The authors examined 24 patients who underwent radical cystectomy for urothelial carcinoma. All patients had multiple (from two to four) lymph node metastases. Genomic DNA samples were prepared from formalin fixed, paraffin embedded tissue sections using laser-assisted microdissection. Loss of heterozygosity (LOH) assays for 3 microsatellite polymorphic markers on chromosome 9p21 (D9S171, region of putative tumor suppressor gene p16), 9q32 (D9S177, putative tumor suppressor gene involved in urothelial carcinoma tumorigenesis), and 17p13 (TP53, the p53 locus) were performed. In addition, X-chromosome inactivation analysis was performed in primary tumors and metastases from 10 female patients.

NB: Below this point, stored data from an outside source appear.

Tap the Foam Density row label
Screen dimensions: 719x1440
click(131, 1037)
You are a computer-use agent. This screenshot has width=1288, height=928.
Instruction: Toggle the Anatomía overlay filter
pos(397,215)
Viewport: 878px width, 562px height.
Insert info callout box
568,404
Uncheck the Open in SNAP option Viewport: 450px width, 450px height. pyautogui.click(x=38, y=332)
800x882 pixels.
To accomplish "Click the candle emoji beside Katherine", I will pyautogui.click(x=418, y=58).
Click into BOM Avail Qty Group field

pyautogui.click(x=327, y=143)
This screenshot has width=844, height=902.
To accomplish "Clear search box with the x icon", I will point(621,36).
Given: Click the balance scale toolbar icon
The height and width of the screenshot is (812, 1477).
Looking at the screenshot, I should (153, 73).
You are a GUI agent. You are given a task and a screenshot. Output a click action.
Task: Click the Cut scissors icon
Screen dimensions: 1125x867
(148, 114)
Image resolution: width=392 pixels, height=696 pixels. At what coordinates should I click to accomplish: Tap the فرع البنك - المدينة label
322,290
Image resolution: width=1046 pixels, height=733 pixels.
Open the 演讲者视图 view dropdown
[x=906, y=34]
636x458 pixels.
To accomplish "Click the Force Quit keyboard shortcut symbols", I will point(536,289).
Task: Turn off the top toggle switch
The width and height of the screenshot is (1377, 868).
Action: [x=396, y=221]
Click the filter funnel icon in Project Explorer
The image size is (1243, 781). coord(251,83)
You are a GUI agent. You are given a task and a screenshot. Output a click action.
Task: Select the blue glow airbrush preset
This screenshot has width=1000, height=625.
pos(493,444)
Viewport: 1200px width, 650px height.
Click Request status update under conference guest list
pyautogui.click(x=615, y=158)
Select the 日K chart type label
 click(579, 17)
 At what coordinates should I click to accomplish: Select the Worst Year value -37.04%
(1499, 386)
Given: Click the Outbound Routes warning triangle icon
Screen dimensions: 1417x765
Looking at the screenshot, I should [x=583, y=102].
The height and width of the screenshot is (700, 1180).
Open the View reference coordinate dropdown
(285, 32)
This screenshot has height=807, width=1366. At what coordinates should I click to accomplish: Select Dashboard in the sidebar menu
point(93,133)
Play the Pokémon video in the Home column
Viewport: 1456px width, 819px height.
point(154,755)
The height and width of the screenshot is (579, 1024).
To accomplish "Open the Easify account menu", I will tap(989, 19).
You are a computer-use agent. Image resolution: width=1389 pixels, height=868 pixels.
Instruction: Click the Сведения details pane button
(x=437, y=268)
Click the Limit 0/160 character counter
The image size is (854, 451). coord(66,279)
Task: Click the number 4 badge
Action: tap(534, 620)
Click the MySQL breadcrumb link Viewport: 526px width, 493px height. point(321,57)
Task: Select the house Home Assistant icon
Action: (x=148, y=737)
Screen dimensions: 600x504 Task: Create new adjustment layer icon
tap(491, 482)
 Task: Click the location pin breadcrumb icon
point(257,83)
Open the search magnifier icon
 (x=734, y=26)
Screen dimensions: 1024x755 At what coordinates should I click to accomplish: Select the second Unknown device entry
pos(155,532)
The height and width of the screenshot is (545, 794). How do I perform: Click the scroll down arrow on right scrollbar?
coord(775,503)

In total, 79 tumors were analyzed. The overall frequency of allelic loss was 67% (16 of 24 tumors) in the primary urothelial carcinomas and 79% (19 of 24 tumors) in the metastatic carcinomas. The primary urothelial carcinoma showed LOH at the D9S171, D9S177, and TP53 loci in 39% (9 of 23 tumors), 30% (6 of 20 tumors), and 30% (7 of 23 tumors) of informative samples, respectively. LOH in ≥ 1 lymph node metastases was seen at the D9S171, D9S177, and TP53 loci in 35% (8 of 23 tumors), 45% (9 of 20 tumors), and 48% (11 of 23 tumors) of informative samples, respectively. Eleven tumors demonstrated identical allelic loss patterns at all DNA loci both in the primary carcinoma and in all corresponding lymph node metastases. Three tumors showed allelic loss in the metastatic carcinoma but not in its matched primary carcinoma. Six tumors demonstrated a different LOH pattern in each of its lymph node metastases. Clonality analysis showed the same pattern of nonrandom X-chromosome inactivation both in the primary urothelial carcinoma and in all of the lymph node metastases in five of nine informative tumors studied. Four tumors showed a random pattern of X-chromosome inactivation in both the primary carcinoma and in the metastases.
LOH and X-chromosome inactivation assays showed that multiple lymph node metastases and matched primary urothelial carcinomas of the bladder had the same clonal origin, suggesting that the capability for metastasis often arises in only a single clonal population in the primary tumor. The variable LOH patterns observed in some of the tumors likely reflect genetic divergence during the clonal evolution of urothelial carcinoma. Cancer 2005. © 2005 American Cancer Society.